START PROVIDED MATERIAL

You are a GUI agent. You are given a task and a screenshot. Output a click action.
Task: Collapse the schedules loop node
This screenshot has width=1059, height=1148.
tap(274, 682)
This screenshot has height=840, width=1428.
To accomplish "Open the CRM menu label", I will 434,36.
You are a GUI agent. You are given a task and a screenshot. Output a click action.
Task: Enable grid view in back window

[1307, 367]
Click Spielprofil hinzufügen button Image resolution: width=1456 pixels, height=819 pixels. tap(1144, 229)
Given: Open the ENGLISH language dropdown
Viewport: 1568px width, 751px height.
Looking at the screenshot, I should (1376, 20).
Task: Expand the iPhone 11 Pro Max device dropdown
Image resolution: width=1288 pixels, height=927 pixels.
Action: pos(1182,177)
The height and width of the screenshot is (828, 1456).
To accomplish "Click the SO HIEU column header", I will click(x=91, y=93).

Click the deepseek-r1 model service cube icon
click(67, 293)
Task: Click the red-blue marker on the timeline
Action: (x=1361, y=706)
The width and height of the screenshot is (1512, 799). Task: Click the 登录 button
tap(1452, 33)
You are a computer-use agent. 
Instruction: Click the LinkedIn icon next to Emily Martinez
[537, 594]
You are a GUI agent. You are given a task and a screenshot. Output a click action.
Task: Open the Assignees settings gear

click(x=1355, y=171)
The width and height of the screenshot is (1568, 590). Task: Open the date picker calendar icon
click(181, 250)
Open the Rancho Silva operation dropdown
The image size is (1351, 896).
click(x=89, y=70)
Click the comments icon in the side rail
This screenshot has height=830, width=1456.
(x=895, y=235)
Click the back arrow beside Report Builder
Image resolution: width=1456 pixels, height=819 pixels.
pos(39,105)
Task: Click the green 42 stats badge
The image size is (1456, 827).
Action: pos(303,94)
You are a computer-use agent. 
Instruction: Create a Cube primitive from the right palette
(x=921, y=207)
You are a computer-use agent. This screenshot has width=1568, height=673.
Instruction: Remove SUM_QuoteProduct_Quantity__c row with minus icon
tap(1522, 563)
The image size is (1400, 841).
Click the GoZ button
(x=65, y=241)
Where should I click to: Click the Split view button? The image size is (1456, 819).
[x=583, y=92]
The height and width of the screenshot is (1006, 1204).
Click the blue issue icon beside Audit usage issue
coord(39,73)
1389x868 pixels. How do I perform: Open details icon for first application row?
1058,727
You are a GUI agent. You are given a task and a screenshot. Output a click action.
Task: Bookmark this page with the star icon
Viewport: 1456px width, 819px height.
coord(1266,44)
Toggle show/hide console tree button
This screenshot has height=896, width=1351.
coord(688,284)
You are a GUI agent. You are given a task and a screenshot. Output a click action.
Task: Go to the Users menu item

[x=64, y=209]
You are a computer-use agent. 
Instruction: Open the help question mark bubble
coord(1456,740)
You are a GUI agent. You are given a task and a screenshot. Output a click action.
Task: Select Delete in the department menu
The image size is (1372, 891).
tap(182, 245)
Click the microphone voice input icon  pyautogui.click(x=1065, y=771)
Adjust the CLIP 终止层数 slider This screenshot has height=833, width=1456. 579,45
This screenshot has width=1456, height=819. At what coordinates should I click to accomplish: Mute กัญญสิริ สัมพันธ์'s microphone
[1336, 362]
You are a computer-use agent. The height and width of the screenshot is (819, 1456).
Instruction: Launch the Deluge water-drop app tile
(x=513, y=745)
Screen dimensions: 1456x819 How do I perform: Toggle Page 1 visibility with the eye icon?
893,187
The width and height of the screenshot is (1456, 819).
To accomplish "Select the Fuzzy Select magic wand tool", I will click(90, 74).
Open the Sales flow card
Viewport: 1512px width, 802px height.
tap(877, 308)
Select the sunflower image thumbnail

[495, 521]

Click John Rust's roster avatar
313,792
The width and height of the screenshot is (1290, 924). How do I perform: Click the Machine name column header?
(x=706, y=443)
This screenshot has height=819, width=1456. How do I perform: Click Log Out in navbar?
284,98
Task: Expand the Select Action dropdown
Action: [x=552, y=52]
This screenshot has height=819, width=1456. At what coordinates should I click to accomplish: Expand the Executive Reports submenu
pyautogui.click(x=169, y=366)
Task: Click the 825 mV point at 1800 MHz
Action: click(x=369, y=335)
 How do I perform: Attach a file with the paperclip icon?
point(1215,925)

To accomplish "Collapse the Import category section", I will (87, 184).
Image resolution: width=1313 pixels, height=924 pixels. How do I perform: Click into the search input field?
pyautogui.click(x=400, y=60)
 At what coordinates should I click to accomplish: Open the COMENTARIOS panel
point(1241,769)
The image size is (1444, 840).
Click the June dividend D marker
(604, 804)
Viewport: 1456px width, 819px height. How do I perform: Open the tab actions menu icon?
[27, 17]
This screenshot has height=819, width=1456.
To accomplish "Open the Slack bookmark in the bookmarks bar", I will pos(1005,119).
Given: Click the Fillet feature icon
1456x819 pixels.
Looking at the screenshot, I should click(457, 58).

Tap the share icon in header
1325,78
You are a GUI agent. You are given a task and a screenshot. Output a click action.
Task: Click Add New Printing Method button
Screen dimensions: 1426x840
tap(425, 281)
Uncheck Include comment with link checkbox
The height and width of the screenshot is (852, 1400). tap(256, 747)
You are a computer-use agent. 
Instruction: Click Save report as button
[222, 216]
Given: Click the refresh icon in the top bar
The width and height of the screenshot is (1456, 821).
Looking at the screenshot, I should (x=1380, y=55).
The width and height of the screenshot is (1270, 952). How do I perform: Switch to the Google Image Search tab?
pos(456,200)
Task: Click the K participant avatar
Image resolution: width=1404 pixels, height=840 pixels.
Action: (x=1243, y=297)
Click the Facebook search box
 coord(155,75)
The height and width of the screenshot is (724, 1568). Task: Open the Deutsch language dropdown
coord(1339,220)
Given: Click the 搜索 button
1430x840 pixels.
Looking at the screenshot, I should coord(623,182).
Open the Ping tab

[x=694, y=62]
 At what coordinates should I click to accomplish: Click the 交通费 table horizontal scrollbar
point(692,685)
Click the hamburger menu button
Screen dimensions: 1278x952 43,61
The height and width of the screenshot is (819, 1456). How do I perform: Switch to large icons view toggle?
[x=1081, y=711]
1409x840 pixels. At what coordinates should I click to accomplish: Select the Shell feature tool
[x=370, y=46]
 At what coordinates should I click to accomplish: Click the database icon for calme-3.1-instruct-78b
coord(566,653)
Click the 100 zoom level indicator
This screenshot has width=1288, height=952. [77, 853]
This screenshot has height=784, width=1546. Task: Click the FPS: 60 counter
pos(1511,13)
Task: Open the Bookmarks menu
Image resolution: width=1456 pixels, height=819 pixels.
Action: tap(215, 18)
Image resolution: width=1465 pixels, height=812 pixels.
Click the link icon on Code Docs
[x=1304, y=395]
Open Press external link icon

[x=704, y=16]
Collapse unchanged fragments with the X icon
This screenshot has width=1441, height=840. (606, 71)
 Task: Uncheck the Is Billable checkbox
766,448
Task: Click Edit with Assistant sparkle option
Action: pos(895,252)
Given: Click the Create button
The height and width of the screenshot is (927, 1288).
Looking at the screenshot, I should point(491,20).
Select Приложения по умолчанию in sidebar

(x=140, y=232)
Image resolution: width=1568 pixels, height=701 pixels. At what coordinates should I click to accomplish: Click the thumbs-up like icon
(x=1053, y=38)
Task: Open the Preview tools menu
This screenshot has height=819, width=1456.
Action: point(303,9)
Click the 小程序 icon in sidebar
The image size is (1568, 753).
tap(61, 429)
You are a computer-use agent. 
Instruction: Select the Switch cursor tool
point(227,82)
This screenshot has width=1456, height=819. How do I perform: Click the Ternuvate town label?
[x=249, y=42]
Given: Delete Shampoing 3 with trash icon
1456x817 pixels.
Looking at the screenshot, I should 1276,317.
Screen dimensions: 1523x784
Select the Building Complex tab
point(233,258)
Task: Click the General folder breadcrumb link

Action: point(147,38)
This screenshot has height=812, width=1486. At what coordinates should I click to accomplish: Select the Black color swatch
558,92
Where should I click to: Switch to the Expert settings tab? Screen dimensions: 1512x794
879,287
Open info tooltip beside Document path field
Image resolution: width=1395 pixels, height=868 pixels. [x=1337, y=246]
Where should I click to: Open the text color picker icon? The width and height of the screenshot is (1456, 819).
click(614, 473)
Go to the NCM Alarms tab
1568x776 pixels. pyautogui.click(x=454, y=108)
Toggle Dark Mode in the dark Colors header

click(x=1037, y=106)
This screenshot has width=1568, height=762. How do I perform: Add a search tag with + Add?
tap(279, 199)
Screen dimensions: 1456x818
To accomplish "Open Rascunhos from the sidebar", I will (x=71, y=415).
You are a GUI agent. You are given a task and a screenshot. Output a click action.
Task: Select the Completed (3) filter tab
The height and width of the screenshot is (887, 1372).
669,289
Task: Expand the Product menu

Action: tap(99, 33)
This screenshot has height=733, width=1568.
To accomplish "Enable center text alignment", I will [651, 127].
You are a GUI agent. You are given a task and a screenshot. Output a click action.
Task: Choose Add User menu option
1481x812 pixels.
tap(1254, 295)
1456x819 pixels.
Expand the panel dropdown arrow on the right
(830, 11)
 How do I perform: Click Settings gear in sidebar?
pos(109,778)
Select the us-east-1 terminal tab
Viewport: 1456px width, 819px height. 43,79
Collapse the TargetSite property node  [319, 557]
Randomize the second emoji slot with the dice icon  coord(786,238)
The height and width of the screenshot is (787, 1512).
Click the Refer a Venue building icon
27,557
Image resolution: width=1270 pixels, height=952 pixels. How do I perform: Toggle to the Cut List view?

END PROVIDED MATERIAL

(DESCRIPTION OF THE TASK): Could you retype exactly the lines above, starting at the line that contains "Task: Open the Preview tools menu" and ending at the line that contains "Given: Delete Shampoing 3 with trash icon", and nothing more?

(ANSWER TO THIS PROBLEM):
Task: Open the Preview tools menu
This screenshot has height=819, width=1456.
Action: point(303,9)
Click the 小程序 icon in sidebar
The image size is (1568, 753).
tap(61, 429)
You are a computer-use agent. 
Instruction: Select the Switch cursor tool
point(227,82)
This screenshot has width=1456, height=819. How do I perform: Click the Ternuvate town label?
[x=249, y=42]
Given: Delete Shampoing 3 with trash icon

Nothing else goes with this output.